Legally, this would be possible. According to BfArM guidelines, a DiGA can incorporate hardware such as sensors or wearables, provided the primary function remains digital. In practice, wearable integration is the exception: the sleep therapy DiGA somnio connects with trackers from Garmin, Fitbit, and Withings; the diabetes management system ESYSTA links smart insulin pens via Bluetooth. But the vast majority of listed DiGA operate without any hardware connection at all.
The reasons are both technical and regulatory. Integrating a wearable requires demonstrating interoperability at three distinct layers: the hardware interface (via ISO/IEEE 11073 or Bluetooth Health Device Profile), the application layer (via HL7 FHIR), and the electronic health record via gematik-compliant MIO profiles. Each layer comes with its own standards and certification requirements – compounded by the well-documented shortage of Notified Bodies for MDR certification across Europe.

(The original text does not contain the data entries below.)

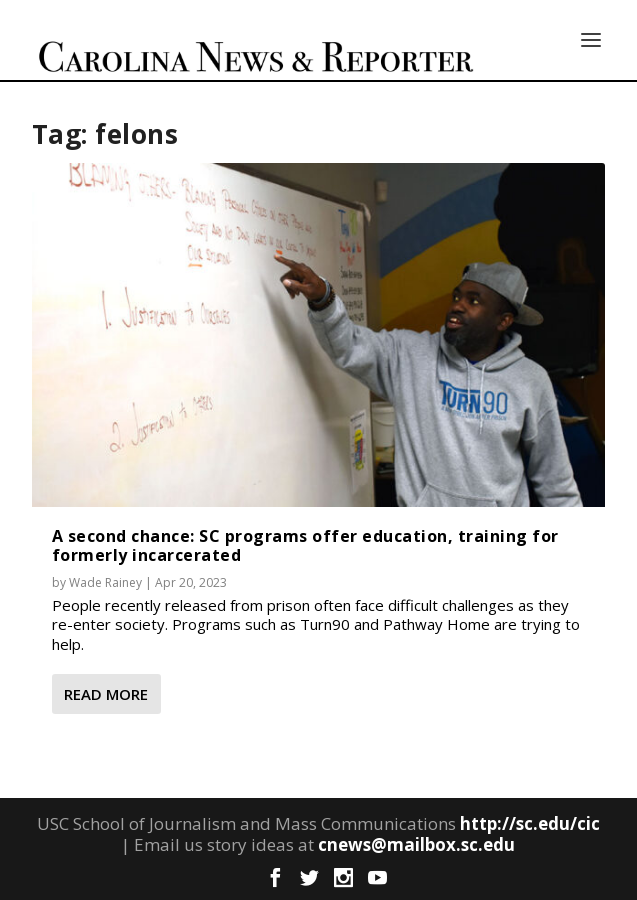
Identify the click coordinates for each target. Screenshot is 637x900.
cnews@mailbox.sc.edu (416, 844)
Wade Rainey (105, 582)
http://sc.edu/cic (530, 823)
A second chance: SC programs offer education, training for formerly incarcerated (305, 545)
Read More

On top of that, consumer wearables use proprietary algorithms with varying sampling rates and measurement methods. Wearable-based atrial fibrillation detection, for instance, fails not only because primary prevention is excluded from the DiGA framework, but also because the question of whether consumer devices can be validated as diagnostic instruments remains unresolved.
Why the model still matters
Beyond the wearable question, the DiGA system faces structural challenges: manufacturer prices averaging €541 per prescription during the free pricing phase, high development costs, and low patient awareness. According to an analysis by E-HEALTH-COM, developers are increasingly pivoting to ad-funded health apps – the exact opposite of what the system was designed to achieve.
And yet, the DiGA framework remains the most concrete experiment worldwide in publicly funding digital therapeutics. For the global HIoT industry, three developments will determine its success or failure.
First: electronic health record integration. Once DiGA data flows into Germany’s electronic patient record (ePA) via FHIR profiles, it creates an infrastructure that wearable data can plug into. Second: the European Health Data Space, which aims to regulate cross-border health data exchange – including patient-generated wearable data. Third: pricing reform, without which hardware-intensive DiGA will struggle to break even.
Whether Germany becomes a model or a cautionary tale matters far beyond its borders. If the world’s most ambitious reimbursement system for digital health cannot make the leap from app to connected medical device, it will be a long time before another country tries.